A sarody time in Kolkata

Here I am in India again. As I write this, Varanasi (and most of North India) is getting excited Holi with fires set up all over town ready to burn tonight, and colours in stock for tomorrow morning's water battles (which I'll stay safely away from inside, thanks).

I flew in through Kolkata and spent a few days there in order to catch up with some musical friends. It turned out that everyone I met was a sarod player! On the first day I was invited by Facebook friend Apratim Majumdar to practice with him. He gave me some good advice about making tihais in khanda jati (dividing the beat into 5).

That night I visited Pratik Shrivastav and tabla player Chiranjit Mukherjee, whom I met at Woodford Festival in December where they were playing in Earthsync Collective. Pratik and Chiranjit were practising for their concert to be held the next day at Ramakrishna Mission, so I was only able to play with Pratik a little that night. It was refreshing to be in that musical family atmosphere. Pratik's mother (a sitarist) was also listening to the practice and gave some nice ideas.

The following day I caught up with Japanese sarod player Baku Hirakawa, who like Pratik is a student of Pt Tejendra Narayan Majumdar. There are quite a few very dedicated Japanese students of Indian classical music who spend a lot of time in south Kolkata doing hard practice and taking lessons with great masters.

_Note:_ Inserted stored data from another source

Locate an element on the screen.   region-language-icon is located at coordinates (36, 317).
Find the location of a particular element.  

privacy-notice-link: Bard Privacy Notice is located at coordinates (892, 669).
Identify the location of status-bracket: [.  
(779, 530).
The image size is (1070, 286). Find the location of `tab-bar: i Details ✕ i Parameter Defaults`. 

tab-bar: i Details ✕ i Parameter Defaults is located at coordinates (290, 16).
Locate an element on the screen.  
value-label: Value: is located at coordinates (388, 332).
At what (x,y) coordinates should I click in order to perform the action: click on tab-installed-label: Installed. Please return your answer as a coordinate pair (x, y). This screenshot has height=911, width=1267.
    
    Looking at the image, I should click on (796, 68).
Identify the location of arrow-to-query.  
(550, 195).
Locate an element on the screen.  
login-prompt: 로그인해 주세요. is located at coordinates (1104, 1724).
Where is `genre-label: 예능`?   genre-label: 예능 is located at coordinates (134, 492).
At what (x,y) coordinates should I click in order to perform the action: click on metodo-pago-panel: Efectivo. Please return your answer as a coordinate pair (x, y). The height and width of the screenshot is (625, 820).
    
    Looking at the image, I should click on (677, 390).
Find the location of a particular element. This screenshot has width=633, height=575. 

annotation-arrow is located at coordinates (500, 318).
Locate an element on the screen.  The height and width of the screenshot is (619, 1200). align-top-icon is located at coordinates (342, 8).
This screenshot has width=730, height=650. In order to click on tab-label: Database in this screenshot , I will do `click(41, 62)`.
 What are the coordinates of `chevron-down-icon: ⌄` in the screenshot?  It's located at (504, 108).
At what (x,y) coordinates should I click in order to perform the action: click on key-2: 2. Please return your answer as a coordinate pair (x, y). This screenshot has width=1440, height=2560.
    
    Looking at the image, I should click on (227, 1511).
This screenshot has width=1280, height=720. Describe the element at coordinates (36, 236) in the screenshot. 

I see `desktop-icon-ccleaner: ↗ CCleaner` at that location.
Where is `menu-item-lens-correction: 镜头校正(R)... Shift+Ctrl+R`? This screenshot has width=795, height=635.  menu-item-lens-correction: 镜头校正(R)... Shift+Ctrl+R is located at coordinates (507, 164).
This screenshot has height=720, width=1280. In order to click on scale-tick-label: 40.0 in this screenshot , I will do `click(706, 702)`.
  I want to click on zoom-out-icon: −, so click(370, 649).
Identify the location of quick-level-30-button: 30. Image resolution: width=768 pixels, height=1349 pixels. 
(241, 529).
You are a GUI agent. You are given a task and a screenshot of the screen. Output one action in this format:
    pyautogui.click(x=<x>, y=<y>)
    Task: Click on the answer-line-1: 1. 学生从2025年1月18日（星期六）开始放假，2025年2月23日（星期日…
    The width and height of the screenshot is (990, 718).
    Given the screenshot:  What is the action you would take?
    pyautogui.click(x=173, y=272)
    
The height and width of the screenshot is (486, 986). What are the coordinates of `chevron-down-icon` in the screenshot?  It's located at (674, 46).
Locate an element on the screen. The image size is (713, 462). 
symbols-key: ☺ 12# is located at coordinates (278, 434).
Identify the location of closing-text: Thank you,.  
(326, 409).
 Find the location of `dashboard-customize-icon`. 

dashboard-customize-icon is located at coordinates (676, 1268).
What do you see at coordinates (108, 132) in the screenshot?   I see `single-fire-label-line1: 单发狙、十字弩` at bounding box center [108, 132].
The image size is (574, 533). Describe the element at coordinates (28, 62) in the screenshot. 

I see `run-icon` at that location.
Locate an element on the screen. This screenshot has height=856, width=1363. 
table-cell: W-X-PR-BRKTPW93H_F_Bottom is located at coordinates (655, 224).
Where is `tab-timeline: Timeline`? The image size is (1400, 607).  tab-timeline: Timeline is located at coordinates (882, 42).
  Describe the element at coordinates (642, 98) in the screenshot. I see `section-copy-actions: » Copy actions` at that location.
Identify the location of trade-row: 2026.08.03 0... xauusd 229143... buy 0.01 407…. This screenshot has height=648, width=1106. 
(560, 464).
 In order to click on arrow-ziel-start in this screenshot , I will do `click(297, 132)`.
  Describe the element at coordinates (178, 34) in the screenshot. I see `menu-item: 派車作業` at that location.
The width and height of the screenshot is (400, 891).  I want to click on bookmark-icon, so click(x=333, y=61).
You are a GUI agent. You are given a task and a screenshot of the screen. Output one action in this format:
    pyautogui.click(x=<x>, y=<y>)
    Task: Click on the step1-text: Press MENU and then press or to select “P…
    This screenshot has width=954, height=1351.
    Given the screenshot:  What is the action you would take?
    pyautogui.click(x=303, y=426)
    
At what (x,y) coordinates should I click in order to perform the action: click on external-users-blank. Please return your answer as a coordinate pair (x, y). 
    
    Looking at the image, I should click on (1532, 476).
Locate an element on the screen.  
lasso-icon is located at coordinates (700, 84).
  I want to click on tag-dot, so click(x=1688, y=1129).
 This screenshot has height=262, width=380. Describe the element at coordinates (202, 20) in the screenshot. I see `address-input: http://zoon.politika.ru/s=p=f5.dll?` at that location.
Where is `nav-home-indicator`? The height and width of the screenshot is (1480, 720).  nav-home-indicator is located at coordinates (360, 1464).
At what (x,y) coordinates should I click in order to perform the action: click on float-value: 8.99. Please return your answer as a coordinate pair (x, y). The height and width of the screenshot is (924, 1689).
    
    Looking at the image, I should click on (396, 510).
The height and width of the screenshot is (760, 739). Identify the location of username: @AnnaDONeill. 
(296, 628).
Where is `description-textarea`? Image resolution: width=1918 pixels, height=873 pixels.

It wasn't far from there to Ramakrishna Mission where Pratik and Chiranjit were giving their concert that night. Guru-ji Tejendra Narayan Majumdar was in attendance along with great tabla player Subhankar Banerjee. I also bumped into another Japanese sarodist, Yasu Fujibayashi, though there was no time for us to practise together before I headed to Varanasi the next day. Hopefully when I'm in Kyoto in April!